Top Ten Tuesday is a weekly meme hosted by The Broke and the Bookish where book lovers post their top ten books for various themes that are given.

December 17: Top Ten New-to-Me Authors of 2013

1. F. Scott Fitzgerald. I still haven’t gotten around to The Great Gatsby, but This Side of Paradise was very personally significant for me, probably (as I believe I’ve said before) more than any book I’ve ever read before.
2. Kate DiCamillo. The Tale of Despereaux was the first and only book I’ve read by DiCamillo. I’ll tell you, I want to read more. I’m really grateful to my sister for introducing me to the book. You didn’t hear it from me, but there might be a couple more DiCamillo titles under the tree for her this Christmas.

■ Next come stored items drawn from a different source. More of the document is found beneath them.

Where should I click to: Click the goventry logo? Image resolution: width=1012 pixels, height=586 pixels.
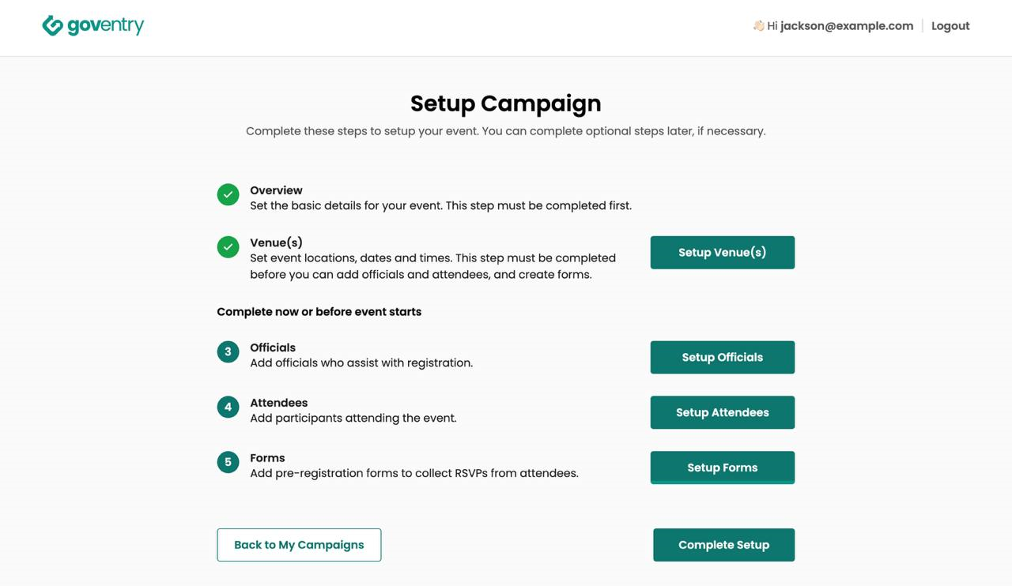coord(93,26)
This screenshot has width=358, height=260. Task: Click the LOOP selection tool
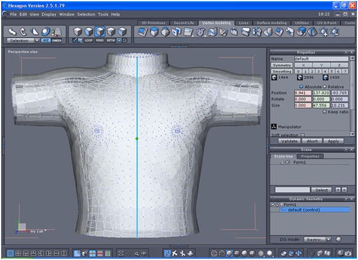coord(89,41)
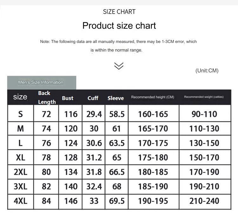Click the Recommended height (CM) header
The width and height of the screenshot is (238, 214).
152,97
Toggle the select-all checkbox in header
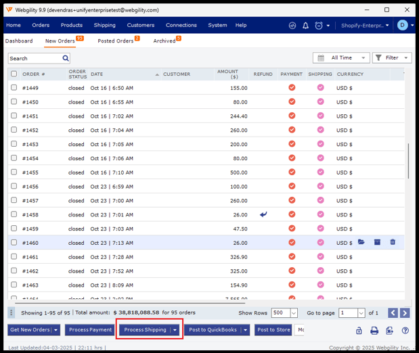The image size is (419, 353). 14,74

3. Frances Hodgson Burnett. The Secret Garden was beautiful, striking, uplifting . . . and yet so simple, so soothing. The kind of book you can really just curl up with and relax.
4. Henry David Thoreau. Inspiring. What else can, or need, I say?

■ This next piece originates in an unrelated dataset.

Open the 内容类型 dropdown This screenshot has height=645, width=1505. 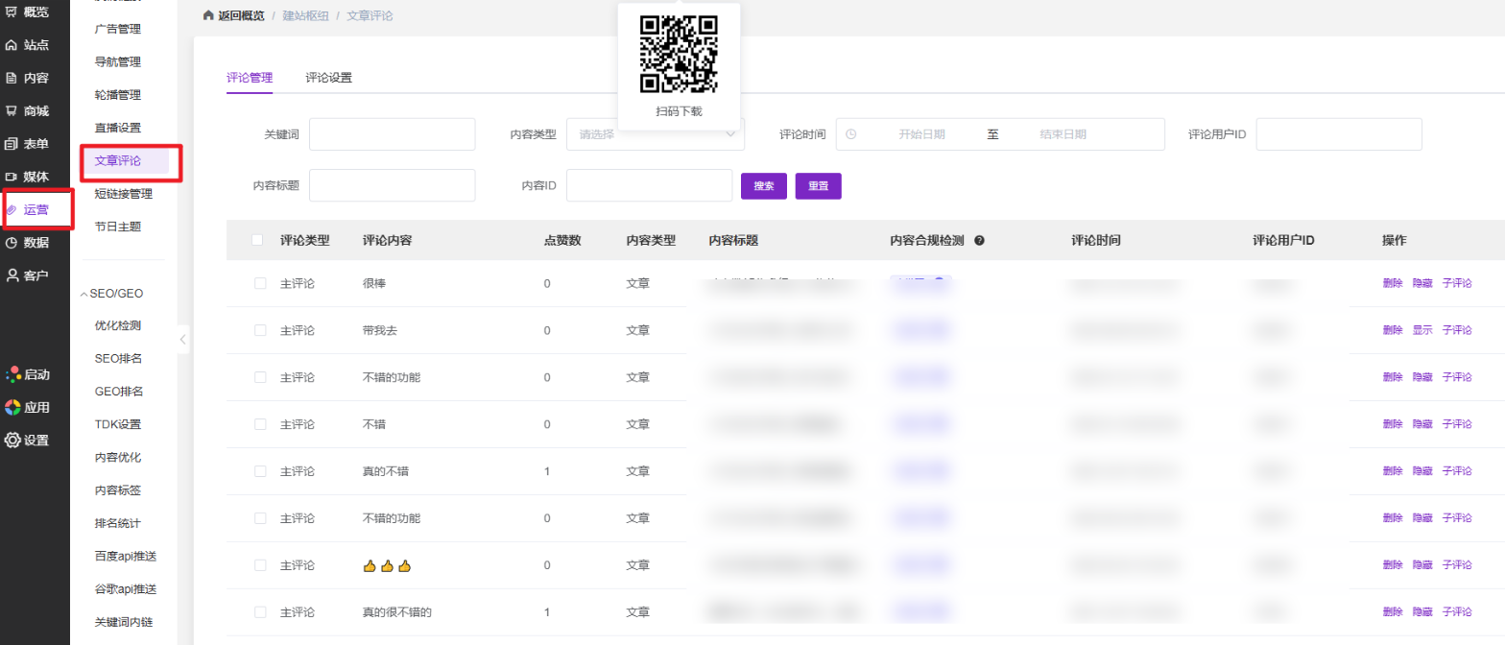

5. Vicente Blasco Ibáñez. Luna Benamor . . . beautiful, sweet, heartbreaking.
6. Tolkien. I finally gave The Hobbit a chance. After that I felt like an idiot for giving it up after only the first chapter a few years ago.
7. Kirn Hans. I know that there are some books, such as To Kill a Mockingbird and Hans’s Behind My Mask, that I fall back on repeatedly for these lists, but when I really like a book, I really like a book, and my favorites tend to qualify for a lot of different top tens, and I have to be honest, right? I was initially hesitant to give Kirn Hans’s “teenaged fiction” novel a try, but I decided not to judge it by its cover—you could say I looked behind the mask, and like the characters in the book I was rewarded for it.

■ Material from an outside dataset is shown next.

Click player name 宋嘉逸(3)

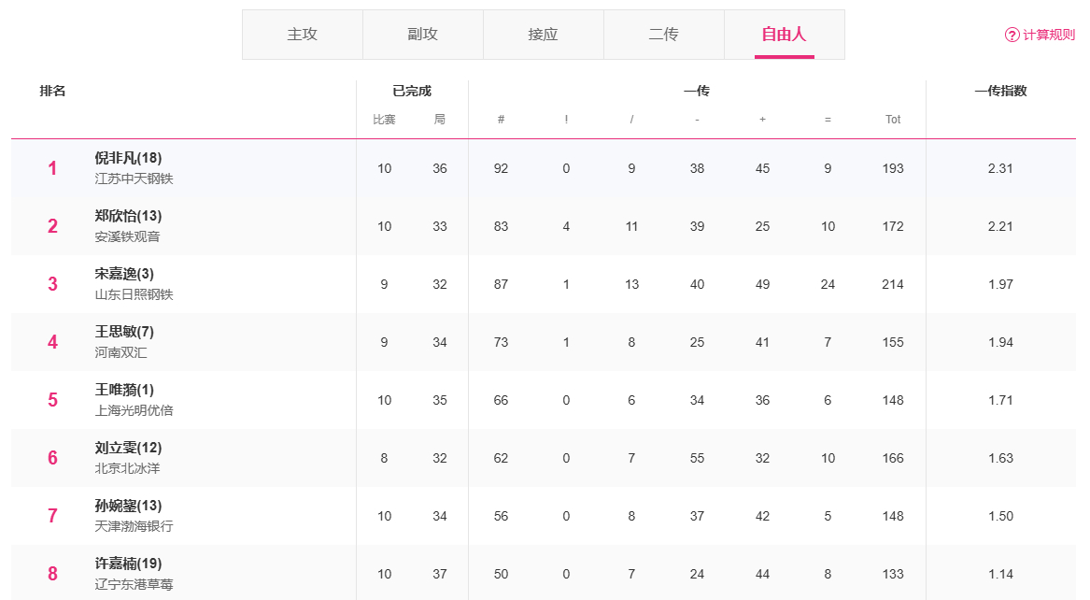tap(124, 274)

8. Basil King. I want to read his fiction too, but so far I’ve only read The Conquest of Fear, which is the most encouraging book I have ever read on the subject. Like King I believe that fear is a central and inherent aspect of our lives and minds, and his views have not only inspired by enlightened me.
9. Hermann Hesse. Siddhartha was entertaining and infinitely thought-provoking. As you can see, I’ve read a lot of deeply inspiring books this year.
10. Johann Von Goethe. Epic poems or lyrical plays or whatever this technically qualifies as are not usually my thing, but I really enjoyed the story of Faust—I thought it was, get this, inspirational (see what I did there? I got creative and changed the suffix).